I heard him clearly. But I’m surprised he’s gone there. Then again, not: He never had a problem saying what was on his mind, even if it made him a rude jackass.
He stares at me. Studies me. “Have you been eating?”
“Yeah,” I say, and think of the uneaten bagel sitting in the car.
His lips pull together softly and his head lists to the side, as if something in him shifts. His hard gaze relaxes.
Is it pity? I dislike it more than his judging stare.
“Look,” he says. “I’m sorry. I’m sure this is a bitch of a week for you. I was sorry to see you get identified in the media.”
Again, I don’t answer. Why is it I can never think of any decent comebacks around this man?
And because I don’t answer, he continues.
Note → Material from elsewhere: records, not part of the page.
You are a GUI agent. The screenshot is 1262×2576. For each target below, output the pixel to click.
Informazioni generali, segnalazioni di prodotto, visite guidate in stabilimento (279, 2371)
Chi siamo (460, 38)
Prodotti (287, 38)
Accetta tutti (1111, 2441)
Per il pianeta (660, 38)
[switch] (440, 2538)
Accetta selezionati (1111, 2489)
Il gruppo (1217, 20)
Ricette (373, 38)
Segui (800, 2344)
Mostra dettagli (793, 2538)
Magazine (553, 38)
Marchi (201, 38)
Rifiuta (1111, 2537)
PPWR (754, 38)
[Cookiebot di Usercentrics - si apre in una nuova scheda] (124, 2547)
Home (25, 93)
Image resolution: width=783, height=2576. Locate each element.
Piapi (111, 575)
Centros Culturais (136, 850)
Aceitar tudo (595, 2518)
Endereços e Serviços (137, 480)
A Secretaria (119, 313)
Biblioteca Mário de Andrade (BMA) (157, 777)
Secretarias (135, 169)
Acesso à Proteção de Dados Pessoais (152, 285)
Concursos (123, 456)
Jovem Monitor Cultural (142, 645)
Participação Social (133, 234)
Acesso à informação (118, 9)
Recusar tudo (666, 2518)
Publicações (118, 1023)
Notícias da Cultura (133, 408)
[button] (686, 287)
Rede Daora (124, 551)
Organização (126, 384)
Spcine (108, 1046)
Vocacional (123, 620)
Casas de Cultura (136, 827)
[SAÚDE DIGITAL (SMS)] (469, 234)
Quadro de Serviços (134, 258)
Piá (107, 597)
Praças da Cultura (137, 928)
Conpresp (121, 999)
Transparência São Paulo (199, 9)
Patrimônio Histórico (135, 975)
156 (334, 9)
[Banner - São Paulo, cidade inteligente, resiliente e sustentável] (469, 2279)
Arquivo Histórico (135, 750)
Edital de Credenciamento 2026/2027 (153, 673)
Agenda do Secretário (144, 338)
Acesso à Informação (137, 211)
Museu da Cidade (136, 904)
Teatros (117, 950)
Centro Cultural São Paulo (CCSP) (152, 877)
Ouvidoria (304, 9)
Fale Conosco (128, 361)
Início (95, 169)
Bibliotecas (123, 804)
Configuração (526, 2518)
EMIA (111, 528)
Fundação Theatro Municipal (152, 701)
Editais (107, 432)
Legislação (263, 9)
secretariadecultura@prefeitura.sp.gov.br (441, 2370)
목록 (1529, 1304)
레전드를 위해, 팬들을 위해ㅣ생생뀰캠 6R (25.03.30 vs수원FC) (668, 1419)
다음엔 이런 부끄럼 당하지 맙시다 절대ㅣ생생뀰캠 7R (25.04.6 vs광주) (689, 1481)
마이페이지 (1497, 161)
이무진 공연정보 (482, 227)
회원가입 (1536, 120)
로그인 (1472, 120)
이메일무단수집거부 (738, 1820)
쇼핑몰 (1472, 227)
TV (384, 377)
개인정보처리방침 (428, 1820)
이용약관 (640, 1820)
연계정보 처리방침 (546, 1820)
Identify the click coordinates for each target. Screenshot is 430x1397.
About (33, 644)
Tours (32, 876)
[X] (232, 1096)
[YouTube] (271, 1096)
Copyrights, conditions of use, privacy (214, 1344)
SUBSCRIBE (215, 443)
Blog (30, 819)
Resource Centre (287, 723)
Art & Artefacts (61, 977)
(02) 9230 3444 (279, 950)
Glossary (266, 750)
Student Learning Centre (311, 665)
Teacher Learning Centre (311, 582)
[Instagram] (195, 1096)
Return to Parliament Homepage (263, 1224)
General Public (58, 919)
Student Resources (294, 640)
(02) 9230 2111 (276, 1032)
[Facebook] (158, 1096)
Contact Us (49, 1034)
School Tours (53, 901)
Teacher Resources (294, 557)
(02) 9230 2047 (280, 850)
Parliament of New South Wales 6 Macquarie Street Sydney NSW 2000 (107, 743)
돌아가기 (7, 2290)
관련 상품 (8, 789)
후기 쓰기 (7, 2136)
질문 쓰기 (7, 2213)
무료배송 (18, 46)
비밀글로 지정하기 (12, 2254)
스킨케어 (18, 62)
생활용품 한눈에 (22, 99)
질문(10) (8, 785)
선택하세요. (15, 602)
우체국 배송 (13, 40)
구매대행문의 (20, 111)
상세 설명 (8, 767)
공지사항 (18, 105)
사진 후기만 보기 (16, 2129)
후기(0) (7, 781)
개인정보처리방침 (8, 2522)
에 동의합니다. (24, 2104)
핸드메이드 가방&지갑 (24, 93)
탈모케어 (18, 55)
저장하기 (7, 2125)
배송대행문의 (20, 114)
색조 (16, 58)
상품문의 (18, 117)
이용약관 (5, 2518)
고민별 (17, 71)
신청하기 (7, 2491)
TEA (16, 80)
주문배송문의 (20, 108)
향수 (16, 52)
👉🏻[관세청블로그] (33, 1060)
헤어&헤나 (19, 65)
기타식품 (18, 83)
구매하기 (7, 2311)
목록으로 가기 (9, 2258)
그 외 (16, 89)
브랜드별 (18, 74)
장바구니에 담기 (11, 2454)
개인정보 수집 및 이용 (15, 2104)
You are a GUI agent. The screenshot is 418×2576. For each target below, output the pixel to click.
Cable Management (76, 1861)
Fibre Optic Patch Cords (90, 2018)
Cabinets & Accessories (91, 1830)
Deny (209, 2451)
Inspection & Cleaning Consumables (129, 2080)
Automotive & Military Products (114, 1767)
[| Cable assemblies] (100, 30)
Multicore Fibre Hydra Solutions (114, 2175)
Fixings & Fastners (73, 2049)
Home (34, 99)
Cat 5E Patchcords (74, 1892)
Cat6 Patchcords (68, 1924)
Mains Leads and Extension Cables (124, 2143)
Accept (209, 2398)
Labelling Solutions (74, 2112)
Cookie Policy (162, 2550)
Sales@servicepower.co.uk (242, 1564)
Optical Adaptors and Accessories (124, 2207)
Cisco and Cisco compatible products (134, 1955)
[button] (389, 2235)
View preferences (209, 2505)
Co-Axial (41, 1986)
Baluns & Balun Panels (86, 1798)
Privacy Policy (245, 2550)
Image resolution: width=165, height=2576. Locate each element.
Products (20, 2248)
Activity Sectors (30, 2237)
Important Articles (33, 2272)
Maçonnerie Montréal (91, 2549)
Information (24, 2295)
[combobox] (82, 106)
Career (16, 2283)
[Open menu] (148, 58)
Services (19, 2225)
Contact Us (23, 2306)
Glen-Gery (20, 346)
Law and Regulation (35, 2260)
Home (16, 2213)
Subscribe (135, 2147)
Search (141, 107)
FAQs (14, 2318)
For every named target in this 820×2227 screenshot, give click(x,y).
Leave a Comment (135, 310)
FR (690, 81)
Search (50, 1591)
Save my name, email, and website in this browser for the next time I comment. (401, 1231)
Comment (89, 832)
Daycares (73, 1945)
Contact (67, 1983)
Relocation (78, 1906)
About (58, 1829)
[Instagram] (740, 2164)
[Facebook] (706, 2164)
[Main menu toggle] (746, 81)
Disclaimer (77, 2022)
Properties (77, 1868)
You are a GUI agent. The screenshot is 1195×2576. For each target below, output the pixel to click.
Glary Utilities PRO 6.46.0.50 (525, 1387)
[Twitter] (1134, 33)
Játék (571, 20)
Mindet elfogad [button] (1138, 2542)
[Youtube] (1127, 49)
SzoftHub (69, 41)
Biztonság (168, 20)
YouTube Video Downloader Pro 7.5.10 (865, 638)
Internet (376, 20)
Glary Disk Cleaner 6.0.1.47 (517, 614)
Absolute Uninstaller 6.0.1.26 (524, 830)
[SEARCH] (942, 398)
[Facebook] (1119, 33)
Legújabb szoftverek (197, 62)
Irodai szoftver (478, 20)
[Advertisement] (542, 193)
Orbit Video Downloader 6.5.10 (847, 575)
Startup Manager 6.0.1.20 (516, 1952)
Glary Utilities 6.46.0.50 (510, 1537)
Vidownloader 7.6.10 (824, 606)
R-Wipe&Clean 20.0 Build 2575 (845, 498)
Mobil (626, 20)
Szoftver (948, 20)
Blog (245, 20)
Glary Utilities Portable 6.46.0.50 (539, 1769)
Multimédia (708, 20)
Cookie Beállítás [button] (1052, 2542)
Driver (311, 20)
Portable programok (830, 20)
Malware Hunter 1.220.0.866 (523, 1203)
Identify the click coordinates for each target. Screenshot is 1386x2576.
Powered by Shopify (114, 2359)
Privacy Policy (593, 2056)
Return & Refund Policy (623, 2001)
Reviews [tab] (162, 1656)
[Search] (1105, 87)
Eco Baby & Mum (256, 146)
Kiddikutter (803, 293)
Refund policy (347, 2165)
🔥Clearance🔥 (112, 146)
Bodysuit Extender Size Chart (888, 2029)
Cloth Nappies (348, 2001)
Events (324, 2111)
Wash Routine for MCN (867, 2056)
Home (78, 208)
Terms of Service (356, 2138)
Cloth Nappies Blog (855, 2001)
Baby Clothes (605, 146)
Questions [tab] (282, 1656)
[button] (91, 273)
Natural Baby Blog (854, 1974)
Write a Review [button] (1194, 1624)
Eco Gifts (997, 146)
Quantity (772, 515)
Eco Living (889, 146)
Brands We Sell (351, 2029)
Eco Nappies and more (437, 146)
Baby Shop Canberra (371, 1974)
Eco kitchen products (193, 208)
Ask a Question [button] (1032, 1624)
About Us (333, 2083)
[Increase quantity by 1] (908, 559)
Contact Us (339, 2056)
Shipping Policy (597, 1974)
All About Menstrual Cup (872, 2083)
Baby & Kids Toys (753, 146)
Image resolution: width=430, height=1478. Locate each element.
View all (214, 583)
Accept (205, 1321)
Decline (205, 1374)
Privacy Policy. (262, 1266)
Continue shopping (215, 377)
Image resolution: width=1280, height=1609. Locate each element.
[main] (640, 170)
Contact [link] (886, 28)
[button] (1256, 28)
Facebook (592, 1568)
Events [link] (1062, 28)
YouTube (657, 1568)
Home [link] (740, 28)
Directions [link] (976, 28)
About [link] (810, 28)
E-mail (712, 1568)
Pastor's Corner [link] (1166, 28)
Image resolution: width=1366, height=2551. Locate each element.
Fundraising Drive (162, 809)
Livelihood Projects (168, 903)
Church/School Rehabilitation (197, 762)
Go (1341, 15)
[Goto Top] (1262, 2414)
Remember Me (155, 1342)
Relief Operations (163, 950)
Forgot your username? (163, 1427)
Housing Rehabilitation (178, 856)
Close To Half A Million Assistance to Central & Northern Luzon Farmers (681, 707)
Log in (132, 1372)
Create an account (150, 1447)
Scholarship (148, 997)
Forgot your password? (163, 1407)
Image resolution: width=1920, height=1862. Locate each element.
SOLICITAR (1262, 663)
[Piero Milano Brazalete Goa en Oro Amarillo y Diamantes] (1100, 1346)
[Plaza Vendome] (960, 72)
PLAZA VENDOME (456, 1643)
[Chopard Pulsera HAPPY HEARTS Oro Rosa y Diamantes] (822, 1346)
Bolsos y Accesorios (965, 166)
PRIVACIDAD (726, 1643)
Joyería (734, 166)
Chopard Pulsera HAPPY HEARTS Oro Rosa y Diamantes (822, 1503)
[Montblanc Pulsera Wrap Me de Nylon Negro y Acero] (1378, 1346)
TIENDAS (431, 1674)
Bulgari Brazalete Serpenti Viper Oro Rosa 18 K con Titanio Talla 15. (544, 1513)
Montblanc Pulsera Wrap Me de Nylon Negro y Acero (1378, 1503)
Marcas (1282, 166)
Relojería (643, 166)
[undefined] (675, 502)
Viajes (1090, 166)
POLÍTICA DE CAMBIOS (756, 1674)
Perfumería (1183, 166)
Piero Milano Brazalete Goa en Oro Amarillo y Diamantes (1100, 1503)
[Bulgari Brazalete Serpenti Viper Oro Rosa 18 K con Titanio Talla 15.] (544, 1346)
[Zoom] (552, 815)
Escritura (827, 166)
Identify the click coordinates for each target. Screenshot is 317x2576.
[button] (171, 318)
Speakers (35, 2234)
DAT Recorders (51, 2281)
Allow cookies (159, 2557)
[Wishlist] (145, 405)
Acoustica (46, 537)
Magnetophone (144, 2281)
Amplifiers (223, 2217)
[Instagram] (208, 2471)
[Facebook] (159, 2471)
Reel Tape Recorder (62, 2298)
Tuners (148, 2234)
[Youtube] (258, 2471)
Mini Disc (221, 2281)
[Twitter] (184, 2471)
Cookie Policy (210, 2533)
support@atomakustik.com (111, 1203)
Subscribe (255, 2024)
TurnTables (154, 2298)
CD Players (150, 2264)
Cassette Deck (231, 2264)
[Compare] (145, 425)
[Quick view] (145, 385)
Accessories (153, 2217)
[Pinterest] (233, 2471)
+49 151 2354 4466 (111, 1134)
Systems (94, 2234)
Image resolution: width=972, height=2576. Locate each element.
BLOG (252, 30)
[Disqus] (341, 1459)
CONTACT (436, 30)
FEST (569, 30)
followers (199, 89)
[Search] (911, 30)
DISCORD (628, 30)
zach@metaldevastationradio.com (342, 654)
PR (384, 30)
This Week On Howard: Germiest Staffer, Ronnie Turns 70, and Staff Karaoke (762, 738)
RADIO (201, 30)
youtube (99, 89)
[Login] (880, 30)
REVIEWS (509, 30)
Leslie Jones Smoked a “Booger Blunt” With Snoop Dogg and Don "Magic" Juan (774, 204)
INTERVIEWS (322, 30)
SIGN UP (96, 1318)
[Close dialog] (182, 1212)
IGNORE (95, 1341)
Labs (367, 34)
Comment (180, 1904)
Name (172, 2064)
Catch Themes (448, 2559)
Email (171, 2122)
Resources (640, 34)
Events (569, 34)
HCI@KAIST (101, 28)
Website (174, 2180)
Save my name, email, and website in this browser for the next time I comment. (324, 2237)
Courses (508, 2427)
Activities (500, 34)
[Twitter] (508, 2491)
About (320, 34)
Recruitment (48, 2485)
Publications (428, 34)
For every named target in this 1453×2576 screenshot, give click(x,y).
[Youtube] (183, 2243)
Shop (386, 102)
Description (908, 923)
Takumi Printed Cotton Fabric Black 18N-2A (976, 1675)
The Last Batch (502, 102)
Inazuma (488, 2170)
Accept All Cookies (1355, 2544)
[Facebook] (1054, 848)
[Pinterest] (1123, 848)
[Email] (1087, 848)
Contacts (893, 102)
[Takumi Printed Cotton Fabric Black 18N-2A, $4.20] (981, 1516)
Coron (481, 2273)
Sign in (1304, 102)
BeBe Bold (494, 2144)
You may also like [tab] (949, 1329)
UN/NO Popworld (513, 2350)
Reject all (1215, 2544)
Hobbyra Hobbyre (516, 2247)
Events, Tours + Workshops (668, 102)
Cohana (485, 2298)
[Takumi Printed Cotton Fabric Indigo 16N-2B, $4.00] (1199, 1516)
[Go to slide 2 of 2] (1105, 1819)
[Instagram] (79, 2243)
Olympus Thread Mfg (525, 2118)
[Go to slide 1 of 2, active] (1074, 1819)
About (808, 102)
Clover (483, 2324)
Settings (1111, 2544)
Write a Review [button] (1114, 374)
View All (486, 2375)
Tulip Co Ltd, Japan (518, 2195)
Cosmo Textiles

“I am sorry.” He looks at his watch, which must have the date on it.
His fingers tick up in order, one to five.
“Your last day, right? And you haven’t confessed anything.
Are you going to?” His eyes drill into mine.
Is it curiosity or is there that same old warning in them? I can’t tell.
“Not sure.” I take another sip of my coffee. “Probably not.” I haven’t fully come to a decision on this, but it’s not for Ewing to know what I’m thinking. I’d rather have him think I have nothing specific on my mind to confess.